Canada’s Power

Canada was much slower in the implementation of hydro-electric power. In 1885 the Ontario Government had legislated that the land adjacent to the Niagara River would be designated as parkland for all individuals to enjoy, and The Niagara Parks Commission was created to carry out this noble cause. However, the expense of this project would prove much greater than initially anticipated and the Niagara Parks Commission soon began selling long-term leases of water rights at the Canadian Falls to American companies to raise the necessary funds.

In 1892 a franchise was granted to an American company to build and operate an electric railway that would run between Queenston and Chippawa. A 2,100 horsepower generating plant was built in 1892 up the river from the Table Rock site, which can still be seen today. This would prove to be the first hydro-electric power project in Niagara Falls Canada. The railway was used as scenic ride for tourists to admire Niagara’s beauty, and it ran until 1932.

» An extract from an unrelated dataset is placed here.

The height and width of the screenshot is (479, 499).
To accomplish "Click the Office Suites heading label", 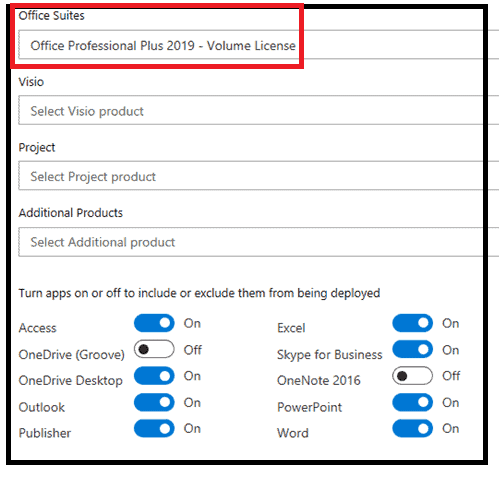I will coord(51,15).
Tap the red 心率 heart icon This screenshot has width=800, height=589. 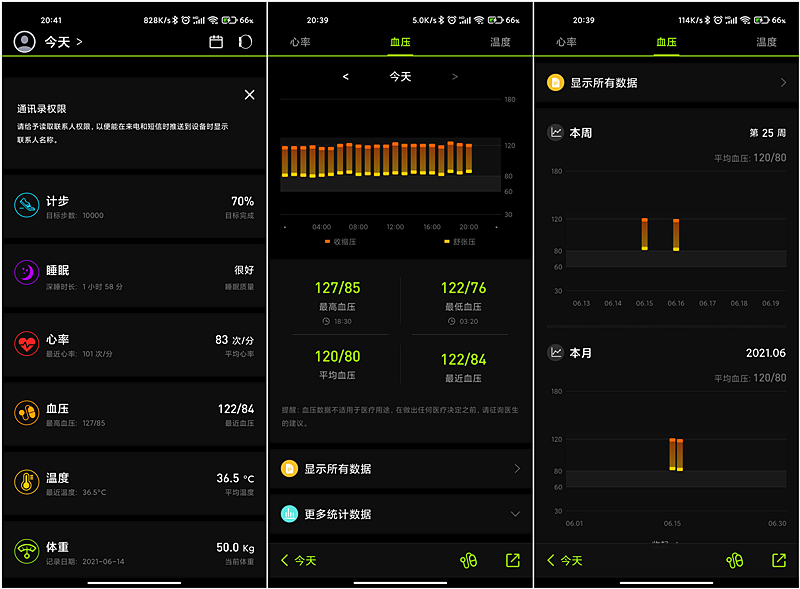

Canadian Niagara Power Company & the William Birch Rankie Power Station

Seeing the great potential of bringing hydro-electricity to Canada an American company named the Canadian Niagara Power Company applied for a franchise to develop electric power in Canada in 1892. They were granted a 20-year contract, and construction soon began on a hydro-electric plant which was located above the Horseshoe Falls on Cedar Island. Named the William Birch Rankie Power Station, the station began producing electricity on January 1st, 1905. The power station had two 10,000 horsepower generators which were the largest machines built up to that time. Construction of the station was completed in 1827. The Rankie Power Station was in operation until 2001 when the Sir Adam Beck Hydro-Electric Power Generating Station took over the production of power from the Rankie Power Station. Currently the Rankie Station is idle; however, there is still staff that ensures the station is maintained in the event that emergency power is needed.